Colorado Gov. John Hickenlooper during the National Governor’s Association Winter Meeting in Washington, Sunday, Feb. 23, 2014. (Image source: AP/Cliff Owen)

“We’re trying not to take whatever that windfall is and not become dependent on it,” Hickenlooper said.

Hickenlooper told TheBlaze that the state’s marijuana revenue will likely be used for education and drug addiction treatment.

Hickenlooper added that Colorado will tax and regulate marijuana as rigorously as alcohol.

“I’m not saying it should be illegal,” Hickenlooper explained. “There are many, many studies. It’s different than alcohol, but I’m not sure it’s that much more dangerous. Now for some kids it clearly is more dangerous.
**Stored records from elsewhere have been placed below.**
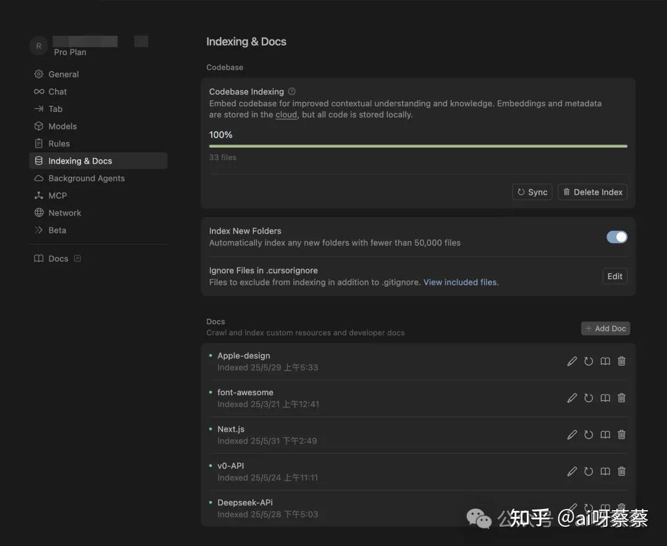Viewport: 667px width, 546px height.
Task: Click the Sync button
Action: (532, 192)
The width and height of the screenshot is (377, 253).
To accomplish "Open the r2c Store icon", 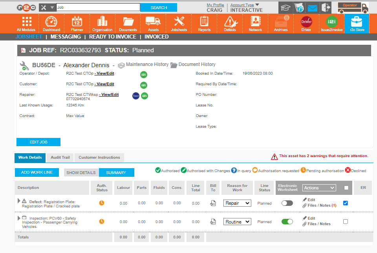I will tap(357, 24).
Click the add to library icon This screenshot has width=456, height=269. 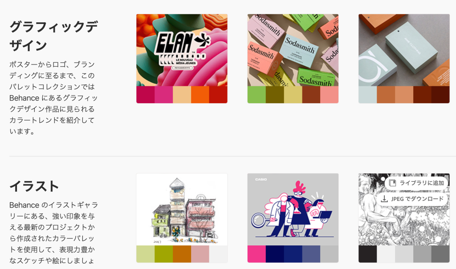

But for many people it’s no more dangerous. There’s an argument, we hear it all the time.”

“Let’s say if kids are bipolar and they are susceptible to the influences of marijuana, we want to make sure that they get the treatment that they have,” Hickenlooper told TheBlaze.

“Just like you don’t want to have states promoting gambling, you don’t want to have states promoting things that aren’t good for their citizens, you don’t want to get caught up in budgeting around something that’s not.”

Voters in Colorado opted to legalize marijuana in the 2012 election. Since its legalization was implemented Jan. 1, Colorado has drawn marijuana users from across the country.